Entrées du jeu de données:
----------------------------------------

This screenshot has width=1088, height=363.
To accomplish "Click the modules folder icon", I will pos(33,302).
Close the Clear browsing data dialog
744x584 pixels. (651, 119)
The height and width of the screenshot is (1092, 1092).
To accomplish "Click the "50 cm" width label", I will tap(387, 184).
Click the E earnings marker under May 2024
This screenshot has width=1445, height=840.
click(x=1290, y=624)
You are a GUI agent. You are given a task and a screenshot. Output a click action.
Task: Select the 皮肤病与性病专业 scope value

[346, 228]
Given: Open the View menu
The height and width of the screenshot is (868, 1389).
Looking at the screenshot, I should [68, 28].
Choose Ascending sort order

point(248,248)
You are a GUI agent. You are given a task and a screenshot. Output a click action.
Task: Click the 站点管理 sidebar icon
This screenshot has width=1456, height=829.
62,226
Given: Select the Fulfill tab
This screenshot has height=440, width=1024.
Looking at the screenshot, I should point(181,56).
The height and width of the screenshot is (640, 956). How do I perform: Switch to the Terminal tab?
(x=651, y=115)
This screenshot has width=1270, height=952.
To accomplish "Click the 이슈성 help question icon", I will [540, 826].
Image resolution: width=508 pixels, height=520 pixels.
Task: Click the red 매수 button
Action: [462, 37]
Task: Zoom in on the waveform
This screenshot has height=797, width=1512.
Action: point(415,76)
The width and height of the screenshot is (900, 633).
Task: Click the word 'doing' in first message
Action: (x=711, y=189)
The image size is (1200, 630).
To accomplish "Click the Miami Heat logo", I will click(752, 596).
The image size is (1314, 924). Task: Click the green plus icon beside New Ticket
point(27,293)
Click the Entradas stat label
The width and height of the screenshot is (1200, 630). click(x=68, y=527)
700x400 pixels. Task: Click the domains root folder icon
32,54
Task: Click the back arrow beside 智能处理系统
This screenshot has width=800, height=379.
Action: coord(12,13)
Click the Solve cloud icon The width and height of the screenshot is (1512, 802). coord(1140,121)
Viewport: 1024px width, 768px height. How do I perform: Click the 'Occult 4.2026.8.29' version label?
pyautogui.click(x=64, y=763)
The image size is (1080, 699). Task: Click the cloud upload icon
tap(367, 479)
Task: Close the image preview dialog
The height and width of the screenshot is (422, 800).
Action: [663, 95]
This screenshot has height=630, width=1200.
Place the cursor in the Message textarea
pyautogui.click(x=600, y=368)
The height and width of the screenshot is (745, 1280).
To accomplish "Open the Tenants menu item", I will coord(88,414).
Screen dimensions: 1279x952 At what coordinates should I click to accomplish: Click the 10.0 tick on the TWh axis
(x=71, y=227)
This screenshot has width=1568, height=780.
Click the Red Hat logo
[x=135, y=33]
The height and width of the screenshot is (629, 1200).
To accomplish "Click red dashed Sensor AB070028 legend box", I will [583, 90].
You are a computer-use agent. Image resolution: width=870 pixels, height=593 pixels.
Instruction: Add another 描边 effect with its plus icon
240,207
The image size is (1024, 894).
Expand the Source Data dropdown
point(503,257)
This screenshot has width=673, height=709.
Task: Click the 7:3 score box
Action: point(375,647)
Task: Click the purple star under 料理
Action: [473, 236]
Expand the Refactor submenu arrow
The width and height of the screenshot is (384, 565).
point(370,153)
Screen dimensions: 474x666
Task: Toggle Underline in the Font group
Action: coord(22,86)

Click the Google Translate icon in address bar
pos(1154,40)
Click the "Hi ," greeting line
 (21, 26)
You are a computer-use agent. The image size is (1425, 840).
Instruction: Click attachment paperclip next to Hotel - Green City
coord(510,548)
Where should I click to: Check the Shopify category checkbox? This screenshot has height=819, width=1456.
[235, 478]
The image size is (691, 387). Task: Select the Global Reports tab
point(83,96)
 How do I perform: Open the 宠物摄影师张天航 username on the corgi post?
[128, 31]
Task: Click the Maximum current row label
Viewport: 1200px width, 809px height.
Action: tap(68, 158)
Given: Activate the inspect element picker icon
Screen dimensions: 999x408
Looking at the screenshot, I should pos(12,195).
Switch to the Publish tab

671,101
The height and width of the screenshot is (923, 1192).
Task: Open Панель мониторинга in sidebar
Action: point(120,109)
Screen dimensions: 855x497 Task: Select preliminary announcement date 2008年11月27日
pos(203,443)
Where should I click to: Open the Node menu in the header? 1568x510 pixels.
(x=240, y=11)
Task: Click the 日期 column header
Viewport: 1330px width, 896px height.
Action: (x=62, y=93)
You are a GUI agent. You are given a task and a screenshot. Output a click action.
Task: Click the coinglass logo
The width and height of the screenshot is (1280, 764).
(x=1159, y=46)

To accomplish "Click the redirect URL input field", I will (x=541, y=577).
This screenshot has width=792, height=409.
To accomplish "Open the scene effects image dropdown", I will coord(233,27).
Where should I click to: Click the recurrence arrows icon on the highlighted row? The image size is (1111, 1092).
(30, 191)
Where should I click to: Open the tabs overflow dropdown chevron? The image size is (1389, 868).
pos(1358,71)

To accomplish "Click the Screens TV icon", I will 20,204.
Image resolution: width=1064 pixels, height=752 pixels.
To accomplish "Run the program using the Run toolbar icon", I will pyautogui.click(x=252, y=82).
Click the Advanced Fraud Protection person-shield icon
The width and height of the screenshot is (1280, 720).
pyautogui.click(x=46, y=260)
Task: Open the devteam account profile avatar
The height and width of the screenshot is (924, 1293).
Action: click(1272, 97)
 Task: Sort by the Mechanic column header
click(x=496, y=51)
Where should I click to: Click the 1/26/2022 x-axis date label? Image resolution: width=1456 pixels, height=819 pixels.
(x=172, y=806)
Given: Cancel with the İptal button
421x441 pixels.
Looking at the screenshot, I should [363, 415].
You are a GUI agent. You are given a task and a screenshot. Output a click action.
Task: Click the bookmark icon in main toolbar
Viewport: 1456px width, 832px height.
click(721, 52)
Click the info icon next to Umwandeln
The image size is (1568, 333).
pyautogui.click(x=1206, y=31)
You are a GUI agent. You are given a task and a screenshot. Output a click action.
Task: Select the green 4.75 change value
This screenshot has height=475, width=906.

----------------------------------------

## Consignes de tâche
Modifiez toutes les entrées ci-dessus en remplaçant « GUI agent » par « GUI assistant », sans rien changer d'autre.

## Problème résolu
This screenshot has width=1088, height=363.
To accomplish "Click the modules folder icon", I will pos(33,302).
Close the Clear browsing data dialog
744x584 pixels. (651, 119)
The height and width of the screenshot is (1092, 1092).
To accomplish "Click the "50 cm" width label", I will tap(387, 184).
Click the E earnings marker under May 2024
This screenshot has width=1445, height=840.
click(x=1290, y=624)
You are a GUI assistant. You are given a task and a screenshot. Output a click action.
Task: Select the 皮肤病与性病专业 scope value

[346, 228]
Given: Open the View menu
The height and width of the screenshot is (868, 1389).
Looking at the screenshot, I should [68, 28].
Choose Ascending sort order

point(248,248)
You are a GUI assistant. You are given a task and a screenshot. Output a click action.
Task: Click the 站点管理 sidebar icon
This screenshot has width=1456, height=829.
62,226
Given: Select the Fulfill tab
This screenshot has height=440, width=1024.
Looking at the screenshot, I should point(181,56).
The height and width of the screenshot is (640, 956). How do I perform: Switch to the Terminal tab?
(x=651, y=115)
This screenshot has width=1270, height=952.
To accomplish "Click the 이슈성 help question icon", I will [540, 826].
Image resolution: width=508 pixels, height=520 pixels.
Task: Click the red 매수 button
Action: [462, 37]
Task: Zoom in on the waveform
This screenshot has height=797, width=1512.
Action: point(415,76)
The width and height of the screenshot is (900, 633).
Task: Click the word 'doing' in first message
Action: (x=711, y=189)
The image size is (1200, 630).
To accomplish "Click the Miami Heat logo", I will click(752, 596).
The image size is (1314, 924). Task: Click the green plus icon beside New Ticket
point(27,293)
Click the Entradas stat label
The width and height of the screenshot is (1200, 630). click(x=68, y=527)
700x400 pixels. Task: Click the domains root folder icon
32,54
Task: Click the back arrow beside 智能处理系统
This screenshot has width=800, height=379.
Action: coord(12,13)
Click the Solve cloud icon The width and height of the screenshot is (1512, 802). coord(1140,121)
Viewport: 1024px width, 768px height. How do I perform: Click the 'Occult 4.2026.8.29' version label?
pyautogui.click(x=64, y=763)
The image size is (1080, 699). Task: Click the cloud upload icon
tap(367, 479)
Task: Close the image preview dialog
The height and width of the screenshot is (422, 800).
Action: [663, 95]
This screenshot has height=630, width=1200.
Place the cursor in the Message textarea
pyautogui.click(x=600, y=368)
The height and width of the screenshot is (745, 1280).
To accomplish "Open the Tenants menu item", I will coord(88,414).
Screen dimensions: 1279x952 At what coordinates should I click to accomplish: Click the 10.0 tick on the TWh axis
(x=71, y=227)
This screenshot has width=1568, height=780.
Click the Red Hat logo
[x=135, y=33]
The height and width of the screenshot is (629, 1200).
To accomplish "Click red dashed Sensor AB070028 legend box", I will [583, 90].
You are a computer-use agent. Image resolution: width=870 pixels, height=593 pixels.
Instruction: Add another 描边 effect with its plus icon
240,207
The image size is (1024, 894).
Expand the Source Data dropdown
point(503,257)
This screenshot has width=673, height=709.
Task: Click the 7:3 score box
Action: point(375,647)
Task: Click the purple star under 料理
Action: [473, 236]
Expand the Refactor submenu arrow
The width and height of the screenshot is (384, 565).
point(370,153)
Screen dimensions: 474x666
Task: Toggle Underline in the Font group
Action: coord(22,86)

Click the Google Translate icon in address bar
pos(1154,40)
Click the "Hi ," greeting line
 (21, 26)
You are a computer-use agent. The image size is (1425, 840).
Instruction: Click attachment paperclip next to Hotel - Green City
coord(510,548)
Where should I click to: Check the Shopify category checkbox? This screenshot has height=819, width=1456.
[235, 478]
The image size is (691, 387). Task: Select the Global Reports tab
point(83,96)
 How do I perform: Open the 宠物摄影师张天航 username on the corgi post?
[128, 31]
Task: Click the Maximum current row label
Viewport: 1200px width, 809px height.
Action: tap(68, 158)
Given: Activate the inspect element picker icon
Screen dimensions: 999x408
Looking at the screenshot, I should pos(12,195).
Switch to the Publish tab

671,101
The height and width of the screenshot is (923, 1192).
Task: Open Панель мониторинга in sidebar
Action: point(120,109)
Screen dimensions: 855x497 Task: Select preliminary announcement date 2008年11月27日
pos(203,443)
Where should I click to: Open the Node menu in the header? 1568x510 pixels.
(x=240, y=11)
Task: Click the 日期 column header
Viewport: 1330px width, 896px height.
Action: (x=62, y=93)
You are a GUI assistant. You are given a task and a screenshot. Output a click action.
Task: Click the coinglass logo
The width and height of the screenshot is (1280, 764).
(x=1159, y=46)

To accomplish "Click the redirect URL input field", I will (x=541, y=577).
This screenshot has width=792, height=409.
To accomplish "Open the scene effects image dropdown", I will coord(233,27).
Where should I click to: Click the recurrence arrows icon on the highlighted row? The image size is (1111, 1092).
(30, 191)
Where should I click to: Open the tabs overflow dropdown chevron? The image size is (1389, 868).
pos(1358,71)

To accomplish "Click the Screens TV icon", I will 20,204.
Image resolution: width=1064 pixels, height=752 pixels.
To accomplish "Run the program using the Run toolbar icon", I will pyautogui.click(x=252, y=82).
Click the Advanced Fraud Protection person-shield icon
The width and height of the screenshot is (1280, 720).
pyautogui.click(x=46, y=260)
Task: Open the devteam account profile avatar
The height and width of the screenshot is (924, 1293).
Action: click(1272, 97)
 Task: Sort by the Mechanic column header
click(x=496, y=51)
Where should I click to: Click the 1/26/2022 x-axis date label? Image resolution: width=1456 pixels, height=819 pixels.
(x=172, y=806)
Given: Cancel with the İptal button
421x441 pixels.
Looking at the screenshot, I should [363, 415].
You are a GUI assistant. You are given a task and a screenshot. Output a click action.
Task: Click the bookmark icon in main toolbar
Viewport: 1456px width, 832px height.
click(721, 52)
Click the info icon next to Umwandeln
The image size is (1568, 333).
pyautogui.click(x=1206, y=31)
You are a GUI assistant. You are given a task and a screenshot. Output a click action.
Task: Select the green 4.75 change value
This screenshot has height=475, width=906.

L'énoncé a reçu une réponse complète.